### [WRITTEN TASK]
Arrange the lines below as a JSON list of strings, with one string for each line. Leave out blank lines.

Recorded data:
┄┄┄┄┄┄
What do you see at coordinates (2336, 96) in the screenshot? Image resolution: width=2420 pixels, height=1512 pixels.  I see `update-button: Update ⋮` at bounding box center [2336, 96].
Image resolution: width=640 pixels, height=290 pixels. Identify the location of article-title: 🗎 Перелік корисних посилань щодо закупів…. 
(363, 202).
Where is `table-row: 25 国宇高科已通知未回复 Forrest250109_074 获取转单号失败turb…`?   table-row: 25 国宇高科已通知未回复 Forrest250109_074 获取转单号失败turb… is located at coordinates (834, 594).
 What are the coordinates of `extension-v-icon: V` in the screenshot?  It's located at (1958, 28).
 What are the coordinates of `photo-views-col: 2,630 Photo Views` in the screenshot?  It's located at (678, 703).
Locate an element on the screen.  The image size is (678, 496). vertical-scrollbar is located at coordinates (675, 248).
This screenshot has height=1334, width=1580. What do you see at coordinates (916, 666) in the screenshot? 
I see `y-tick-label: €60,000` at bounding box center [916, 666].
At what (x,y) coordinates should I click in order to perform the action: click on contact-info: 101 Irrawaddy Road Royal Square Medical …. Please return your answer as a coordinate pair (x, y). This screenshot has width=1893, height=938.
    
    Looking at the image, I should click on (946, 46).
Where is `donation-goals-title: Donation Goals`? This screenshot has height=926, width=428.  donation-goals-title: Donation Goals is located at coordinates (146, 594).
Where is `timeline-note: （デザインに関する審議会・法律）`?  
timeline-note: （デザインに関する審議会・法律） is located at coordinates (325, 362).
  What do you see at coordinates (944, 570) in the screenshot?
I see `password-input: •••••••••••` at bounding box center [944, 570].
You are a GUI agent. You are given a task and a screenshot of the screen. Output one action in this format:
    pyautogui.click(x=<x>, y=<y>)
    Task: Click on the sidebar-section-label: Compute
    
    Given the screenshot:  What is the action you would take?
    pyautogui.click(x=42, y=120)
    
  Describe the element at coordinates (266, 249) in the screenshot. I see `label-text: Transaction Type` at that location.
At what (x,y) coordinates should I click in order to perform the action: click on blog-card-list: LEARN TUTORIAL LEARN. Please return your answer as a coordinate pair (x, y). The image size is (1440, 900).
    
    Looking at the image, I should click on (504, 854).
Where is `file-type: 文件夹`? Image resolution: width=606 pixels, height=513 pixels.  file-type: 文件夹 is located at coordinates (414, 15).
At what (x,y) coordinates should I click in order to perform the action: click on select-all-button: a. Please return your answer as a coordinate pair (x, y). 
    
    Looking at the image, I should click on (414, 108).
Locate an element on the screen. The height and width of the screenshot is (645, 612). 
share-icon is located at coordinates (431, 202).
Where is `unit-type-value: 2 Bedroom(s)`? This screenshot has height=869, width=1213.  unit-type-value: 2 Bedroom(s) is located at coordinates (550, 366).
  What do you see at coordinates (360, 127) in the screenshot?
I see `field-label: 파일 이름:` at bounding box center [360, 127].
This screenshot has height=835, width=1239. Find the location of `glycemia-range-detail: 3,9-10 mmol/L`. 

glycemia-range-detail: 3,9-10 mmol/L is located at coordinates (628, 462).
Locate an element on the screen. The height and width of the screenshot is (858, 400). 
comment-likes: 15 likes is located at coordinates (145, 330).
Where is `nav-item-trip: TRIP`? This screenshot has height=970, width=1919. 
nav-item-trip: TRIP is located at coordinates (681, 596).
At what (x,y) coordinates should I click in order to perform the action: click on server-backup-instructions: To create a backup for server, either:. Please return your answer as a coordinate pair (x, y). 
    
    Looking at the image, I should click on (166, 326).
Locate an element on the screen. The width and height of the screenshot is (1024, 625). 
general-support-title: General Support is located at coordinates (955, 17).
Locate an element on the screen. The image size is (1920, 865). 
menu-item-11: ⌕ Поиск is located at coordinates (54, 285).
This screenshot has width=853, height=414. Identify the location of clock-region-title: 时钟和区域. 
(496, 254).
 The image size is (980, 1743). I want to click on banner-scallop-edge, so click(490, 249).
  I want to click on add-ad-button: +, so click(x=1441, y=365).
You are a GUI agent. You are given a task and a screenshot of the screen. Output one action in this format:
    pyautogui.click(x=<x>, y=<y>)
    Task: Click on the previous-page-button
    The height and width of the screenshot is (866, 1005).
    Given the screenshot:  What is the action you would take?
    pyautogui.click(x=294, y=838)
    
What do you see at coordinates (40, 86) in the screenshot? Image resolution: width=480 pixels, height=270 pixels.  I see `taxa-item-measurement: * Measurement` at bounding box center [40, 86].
┄┄┄┄┄┄
### [SOLUTION TO THIS PROBLEM]
[
  "What do you see at coordinates (2336, 96) in the screenshot? Image resolution: width=2420 pixels, height=1512 pixels.  I see `update-button: Update ⋮` at bounding box center [2336, 96].",
  "Image resolution: width=640 pixels, height=290 pixels. Identify the location of article-title: 🗎 Перелік корисних посилань щодо закупів…. ",
  "(363, 202).",
  "Where is `table-row: 25 国宇高科已通知未回复 Forrest250109_074 获取转单号失败turb…`?   table-row: 25 国宇高科已通知未回复 Forrest250109_074 获取转单号失败turb… is located at coordinates (834, 594).",
  " What are the coordinates of `extension-v-icon: V` in the screenshot?  It's located at (1958, 28).",
  " What are the coordinates of `photo-views-col: 2,630 Photo Views` in the screenshot?  It's located at (678, 703).",
  "Locate an element on the screen.  The image size is (678, 496). vertical-scrollbar is located at coordinates (675, 248).",
  "This screenshot has height=1334, width=1580. What do you see at coordinates (916, 666) in the screenshot? ",
  "I see `y-tick-label: €60,000` at bounding box center [916, 666].",
  "At what (x,y) coordinates should I click in order to perform the action: click on contact-info: 101 Irrawaddy Road Royal Square Medical …. Please return your answer as a coordinate pair (x, y). This screenshot has width=1893, height=938.",
  "    Looking at the image, I should click on (946, 46).",
  "Where is `donation-goals-title: Donation Goals`? This screenshot has height=926, width=428.  donation-goals-title: Donation Goals is located at coordinates (146, 594).",
  "Where is `timeline-note: （デザインに関する審議会・法律）`?  ",
  "timeline-note: （デザインに関する審議会・法律） is located at coordinates (325, 362).",
  "  What do you see at coordinates (944, 570) in the screenshot?",
  "I see `password-input: •••••••••••` at bounding box center [944, 570].",
  "You are a GUI agent. You are given a task and a screenshot of the screen. Output one action in this format:",
  "    pyautogui.click(x=<x>, y=<y>)",
  "    Task: Click on the sidebar-section-label: Compute",
  "    Given the screenshot:  What is the action you would take?",
  "    pyautogui.click(x=42, y=120)",
  "  Describe the element at coordinates (266, 249) in the screenshot. I see `label-text: Transaction Type` at that location.",
  "At what (x,y) coordinates should I click in order to perform the action: click on blog-card-list: LEARN TUTORIAL LEARN. Please return your answer as a coordinate pair (x, y). The image size is (1440, 900).",
  "    Looking at the image, I should click on (504, 854).",
  "Where is `file-type: 文件夹`? Image resolution: width=606 pixels, height=513 pixels.  file-type: 文件夹 is located at coordinates (414, 15).",
  "At what (x,y) coordinates should I click in order to perform the action: click on select-all-button: a. Please return your answer as a coordinate pair (x, y). ",
  "    Looking at the image, I should click on (414, 108).",
  "Locate an element on the screen. The height and width of the screenshot is (645, 612). ",
  "share-icon is located at coordinates (431, 202).",
  "Where is `unit-type-value: 2 Bedroom(s)`? This screenshot has height=869, width=1213.  unit-type-value: 2 Bedroom(s) is located at coordinates (550, 366).",
  "  What do you see at coordinates (360, 127) in the screenshot?",
  "I see `field-label: 파일 이름:` at bounding box center [360, 127].",
  "This screenshot has height=835, width=1239. Find the location of `glycemia-range-detail: 3,9-10 mmol/L`. ",
  "glycemia-range-detail: 3,9-10 mmol/L is located at coordinates (628, 462).",
  "Locate an element on the screen. The height and width of the screenshot is (858, 400). ",
  "comment-likes: 15 likes is located at coordinates (145, 330).",
  "Where is `nav-item-trip: TRIP`? This screenshot has height=970, width=1919. ",
  "nav-item-trip: TRIP is located at coordinates (681, 596).",
  "At what (x,y) coordinates should I click in order to perform the action: click on server-backup-instructions: To create a backup for server, either:. Please return your answer as a coordinate pair (x, y). ",
  "    Looking at the image, I should click on (166, 326).",
  "Locate an element on the screen. The width and height of the screenshot is (1024, 625). ",
  "general-support-title: General Support is located at coordinates (955, 17).",
  "Locate an element on the screen. The image size is (1920, 865). ",
  "menu-item-11: ⌕ Поиск is located at coordinates (54, 285).",
  "This screenshot has width=853, height=414. Identify the location of clock-region-title: 时钟和区域. ",
  "(496, 254).",
  " The image size is (980, 1743). I want to click on banner-scallop-edge, so click(490, 249).",
  "  I want to click on add-ad-button: +, so click(x=1441, y=365).",
  "You are a GUI agent. You are given a task and a screenshot of the screen. Output one action in this format:",
  "    pyautogui.click(x=<x>, y=<y>)",
  "    Task: Click on the previous-page-button",
  "    The height and width of the screenshot is (866, 1005).",
  "    Given the screenshot:  What is the action you would take?",
  "    pyautogui.click(x=294, y=838)",
  "What do you see at coordinates (40, 86) in the screenshot? Image resolution: width=480 pixels, height=270 pixels.  I see `taxa-item-measurement: * Measurement` at bounding box center [40, 86]."
]